== Problem to work on ==
Output nothing but the lines from the first line of the entries to the line with "Poetry (67, 928)", inclusive, exactly as they read.

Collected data
<<<<

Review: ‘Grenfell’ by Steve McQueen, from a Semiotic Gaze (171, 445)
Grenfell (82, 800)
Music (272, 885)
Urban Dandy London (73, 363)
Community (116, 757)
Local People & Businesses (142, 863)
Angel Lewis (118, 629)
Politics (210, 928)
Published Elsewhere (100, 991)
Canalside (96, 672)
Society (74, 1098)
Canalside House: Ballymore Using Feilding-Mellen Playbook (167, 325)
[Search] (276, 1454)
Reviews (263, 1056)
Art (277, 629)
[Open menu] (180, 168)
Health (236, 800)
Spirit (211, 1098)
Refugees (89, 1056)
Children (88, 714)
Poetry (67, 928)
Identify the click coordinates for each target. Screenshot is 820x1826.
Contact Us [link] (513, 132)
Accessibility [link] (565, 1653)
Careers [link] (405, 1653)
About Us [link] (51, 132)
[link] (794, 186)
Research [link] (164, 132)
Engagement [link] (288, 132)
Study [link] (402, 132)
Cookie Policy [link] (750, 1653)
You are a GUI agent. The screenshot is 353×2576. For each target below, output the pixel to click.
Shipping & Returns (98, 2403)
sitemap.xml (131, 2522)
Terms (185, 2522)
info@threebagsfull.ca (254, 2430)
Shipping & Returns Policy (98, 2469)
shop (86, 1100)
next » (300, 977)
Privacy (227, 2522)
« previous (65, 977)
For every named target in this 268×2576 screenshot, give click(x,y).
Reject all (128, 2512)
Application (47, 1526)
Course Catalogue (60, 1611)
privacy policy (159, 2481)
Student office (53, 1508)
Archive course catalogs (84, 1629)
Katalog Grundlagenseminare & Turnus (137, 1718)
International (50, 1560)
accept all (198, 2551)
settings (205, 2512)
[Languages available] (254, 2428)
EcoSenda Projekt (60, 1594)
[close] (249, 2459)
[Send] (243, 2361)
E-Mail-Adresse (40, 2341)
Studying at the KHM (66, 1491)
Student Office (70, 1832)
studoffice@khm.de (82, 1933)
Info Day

>>>>

== Exercise response ==
Review: ‘Grenfell’ by Steve McQueen, from a Semiotic Gaze (171, 445)
Grenfell (82, 800)
Music (272, 885)
Urban Dandy London (73, 363)
Community (116, 757)
Local People & Businesses (142, 863)
Angel Lewis (118, 629)
Politics (210, 928)
Published Elsewhere (100, 991)
Canalside (96, 672)
Society (74, 1098)
Canalside House: Ballymore Using Feilding-Mellen Playbook (167, 325)
[Search] (276, 1454)
Reviews (263, 1056)
Art (277, 629)
[Open menu] (180, 168)
Health (236, 800)
Spirit (211, 1098)
Refugees (89, 1056)
Children (88, 714)
Poetry (67, 928)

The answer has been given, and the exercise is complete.